REQUIRED WORK
Whatever precedes the line containing "Image resolution: width=803" is not copied; that line and every line after it through the final one below are copied exactly, except pictures.

SOURCE DATA below:

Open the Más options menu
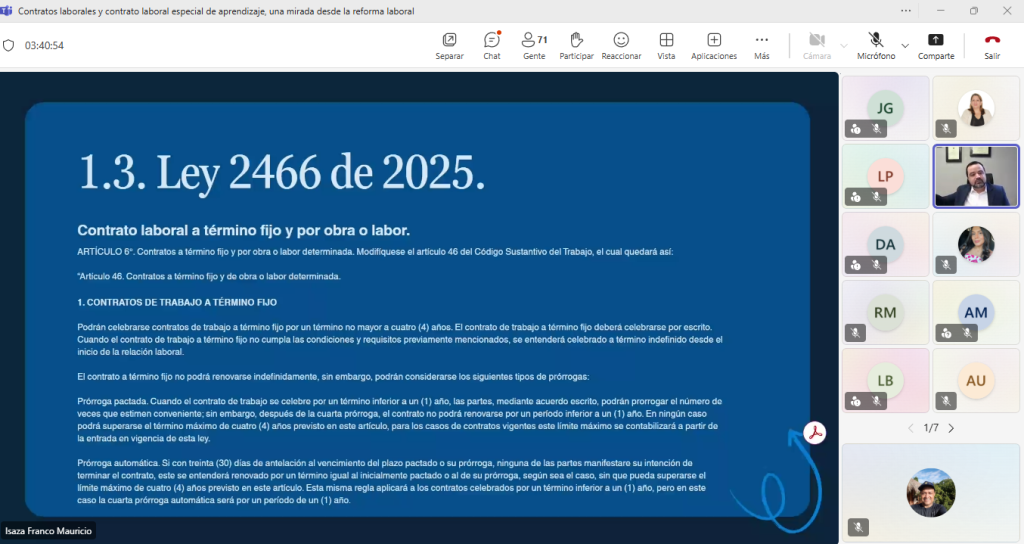1024x544 pixels. click(761, 45)
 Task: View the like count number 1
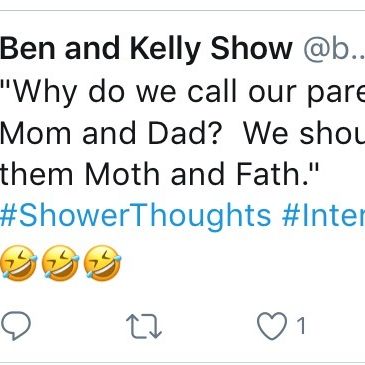point(301,326)
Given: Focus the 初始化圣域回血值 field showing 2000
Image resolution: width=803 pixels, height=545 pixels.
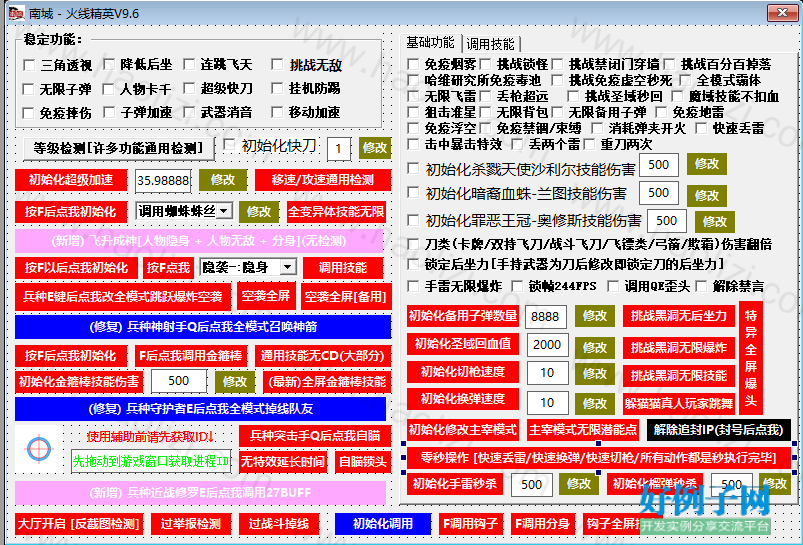Looking at the screenshot, I should (x=547, y=345).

End of SOURCE DATA.

COMPLETED TASK
Image resolution: width=803 pixels, height=545 pixels.
Looking at the screenshot, I should (x=547, y=345).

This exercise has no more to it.